台灣新聞記者協會執委會版「新聞倫理公約」第三條:新聞工作者不應利用新聞處理技巧,扭曲或掩蓋新聞事實,也不得以片斷取材、煽情、誇大、討好等失衡手段,呈現新聞資訊或進行評論。
基本上,新聞倫理公約的作用就像是教育部規定不得能力分班的意義一樣,是寫好看,寫給上級單位,寫給社會大眾告訴他們,我們有個新聞倫理公約,我們跑新聞,也是有倫理的。有沒有遵守,就像是校規規定學生制服要扎進褲子裏—瞎子都看的出來。
媒體工作者李怡志覺得這十二條的公約,只不過是笑話一場罷了。他說:這一共十二條,如果條條都能達到,還能夠兼顧飯碗,我覺得諾貝爾獎應該頒給這個人。姑且不論是諾貝爾還是普立茲,我們來談談新聞事實,這個事實在哪裡?
2000年美國國家圖書獎得主Susan Sontag,同時也是攝影人必讀經典論攝影(On Photography)的作者,不斷的強調「世界上沒有事實,只有詮釋。」當然,她指的是在美術領域不當詮釋所造成的暴力,但是如果我把它拿到新聞報導來解讀,卻也未嘗不可。

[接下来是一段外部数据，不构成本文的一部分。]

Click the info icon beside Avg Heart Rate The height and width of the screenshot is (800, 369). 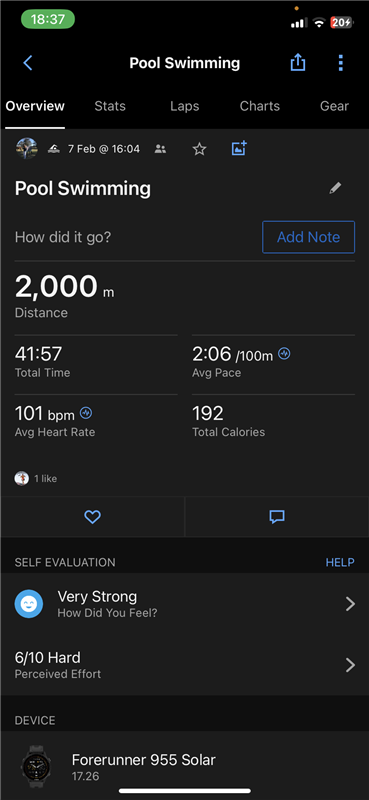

說沒有事實太難以讓人接受,所以我先把新聞事實分成「絕對事實」以及「相對事實」。所謂絕對事實就是絕對的事實!廢話!我舉個例子好了,去年二月左右,各家媒體不約而同的以「台灣自殺率排名世界第二」為標題進行報導,由於時間久遠,我無法舉證,只能憑記憶舉例,但是6月22日的經濟日報A8版專題卻引用了這個統計數字,這個「國際衛生組織統計,台灣自殺率排名世界第二」就是一個絕對事實,無論你正的看,反的看,側著看,躺著看,也不會變成排名第三或第四,不會因為錯誤解讀或刻意扭曲而改變這個事實,這就是一個絕對事實,沒有詮釋的緩衝空間。然而台灣自殺率到底是不是世界第二,很遺憾的,根據媒抗版友查證,台灣連前十名都排不上。
相對於絕對事實的,就是相對事實,相對事實是一種可以透過各種主觀解讀來改變其意義的事實,導演黑澤明載1950年所執導的經典「羅生門」(劇情大綱)就是這樣一個代表,同樣一個事實,可能因為不同觀點不同角度的解讀,而具有不同的意義。
舉例來說,王小明偷錢,這是一個絕對事實。但是王小明為什麼偷錢,王小明說:「因為我爸失業,同學都笑我穿的衣服很破爛,我很難過,想要穿名牌的衣服,所以偷錢。」這時就有人做出結論:「王小明為了穿名牌偷錢!」另一個人也做出結論:「受不暸同儕恥笑,王小明憤而偷錢!」你說,哪一個是事實?同樣都是事實,但是經過刪減,所表達出來的意義就差了很多。這就是一個相對事實。
在新聞報導中,一則報導往往牽涉很多事件,同時兼有許多相對事實,在各種解讀之下,透露出來的真實性往往很有限,甚至為了讓標題更聳動,讓報導更辛辣,刻意的相事實扭曲,只保留無法改變的絕對事實的報導亦所在多有,然而什麼是真,什麼是假,對於相對事實的全是操縱在媒體手中,身於觀眾的我們,不禁也感到Susan Sontag所強調「不當詮釋所產生的暴力」。
身為媒體,所擔負的責任應該是儘可能的為觀眾解讀事實,以期能更接近事實的本質,在這個出發點之下,多家媒體的立意是好的,觀眾可以由各種觀點,更能進一步明白何謂事實,貼近事實的本質。但抄來抄去的新聞,我們真的只能說「沒有事實,只有事實的詮釋」了。